Premieres tonight at 10 p.m. on USA.

Monday, January 17, 2011

Being Human

It sounds like the set-up to a joke: A vampire, a werewolf and a ghost move into a house together. But Being Human treats this idea with total seriousness, with the result being a supernatural drama that's a little too heavy on the angst. I've never seen the British series that this new American version is based on, so I can't say how faithful it is or how well it captures the feel of the original. But on its own it's a mildly interesting show that will probably stand or fall on how well it moves beyond the typical supernatural cliches. Right now I'm not really intrigued by the latest iteration of a secret vampire cabal or a bloodsucker trying to reform; the vampire stuff on this show often feels like a de-sexed version of True Blood.

The other two main characters have a little more potential; werewolf Josh (Sam Huntington) is endearingly neurotic, and ghost Sally (Meaghan Rath) has a sweet vulnerability and nice spunk. Still, there are so many supernatural-themed movies and TV shows out there that it's really hard to figure out a new direction for this material, and so far (I've seen the first three episodes), Being Human hasn't done it. The mythology is either rote or left unmentioned (there's barely an effort to explain why vampire Aidan is able to walk around during the day), and instead the focus is on the characters' struggles with their monstrous nature. In Aidan's case, it's a bunch of vampire cliches, although Josh has a little more complexity to his neuroses (he does get to be human for all but one night each month), and Sally's melancholy is more identifiable. There isn't enough yet to set this show apart from other supernatural-themed series, but there is enough that I'll probably watch it a few more times to see where things go.

Premieres tonight at 9 p.m. on Syfy.

Thursday, January 13, 2011

Triskaidekaphilia: 13 Curses

On the 13th of each month, I write about a movie whose title contains the number 13.

The 2002 Spanish film 13 Curses is more accurately known as 13 Chimes (the literal translation of the title) or When the Bell Chimed 13 (the title that comes up on the DVD subtitles), but it was given a more eye-catching name for its U.S. DVD release, presumably to make it seem like a more ominous horror movie. I wouldn't call 13 Curses a horror movie, really, although it plays around with the supernatural and has some creepy moments. It's more of a psychological thriller and an intense character study, one that ends up with some disappointingly pedestrian explanations once everything is revealed.
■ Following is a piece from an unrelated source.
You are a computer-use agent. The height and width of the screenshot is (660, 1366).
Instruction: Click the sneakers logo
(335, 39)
Before that, though, it's got a nice unsettling vibe, especially thanks to Luis Tosar as an unhinged artist who, in the prologue, is murdered by his wife. Eighteen years later, his son Jacobo (Juan Diego Botto) returns from living abroad to find that his mother is alive (not dead as he was told) and institutionalized, and he goes back to his childhood home to pick up his father's long-abandoned final sculpture project. Jacobo is soon haunted and then possibly possessed by the ghost of his jealous, controlling father (played with intense menace by Tosar), and the middle of the movie, in which Jacobo struggles against his father's malevolent influence, is the most exciting and evocative part, with excellent use of inherently spooky old-world architecture.
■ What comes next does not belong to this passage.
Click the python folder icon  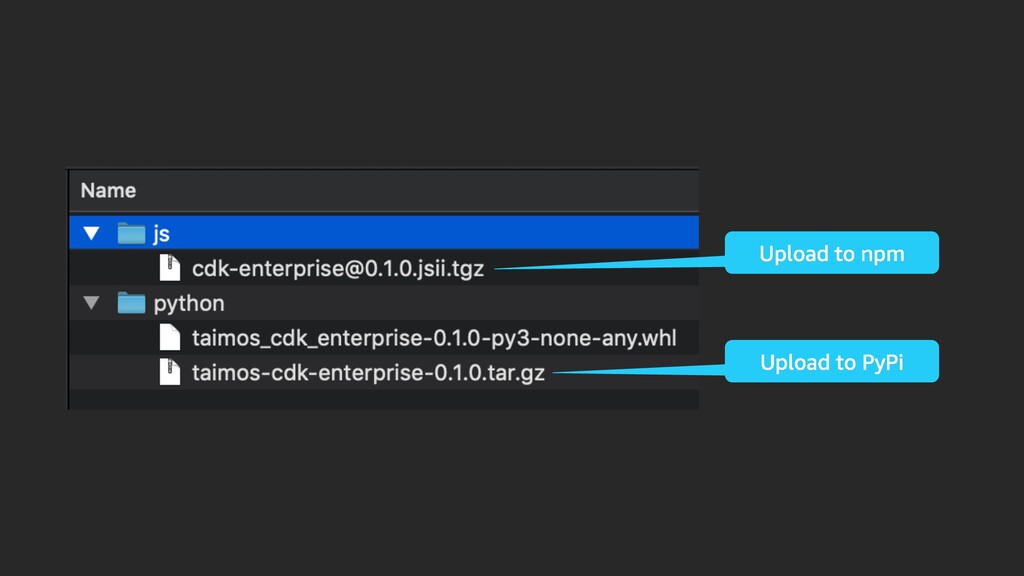pos(131,303)
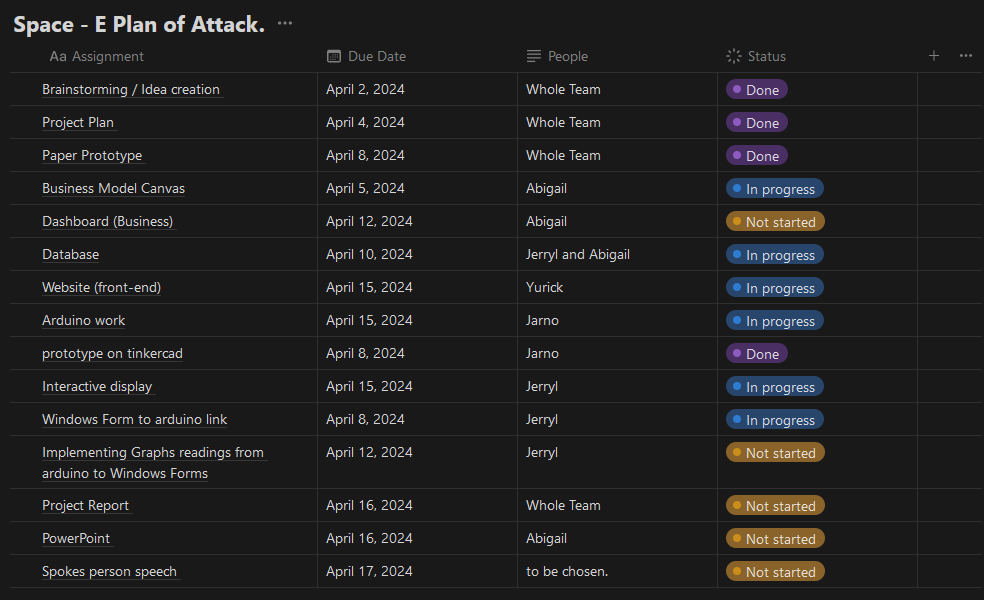
Task: Open the column options ellipsis in header
Action: (x=965, y=56)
Earlier, things get off to a slow start, and once director and co-writer Xavier Villaverde answers the question of whether Jacobo is really possessed or suffering from mental illness, the excitement of the mystery quickly fades. The movie opens with a wonderfully disturbing sequence of young Jacobo running and hiding in his father's cavernous art studio, full of hideous sculptures that seem to stare at him. At the end of the movie, we see this sequence again with all the events laid out as they happened, and the feeling of dread and evil is completely gone. Retitling 13 Curses may have been a misleading move, but a movie that actually lived up to that title would probably have been more interesting.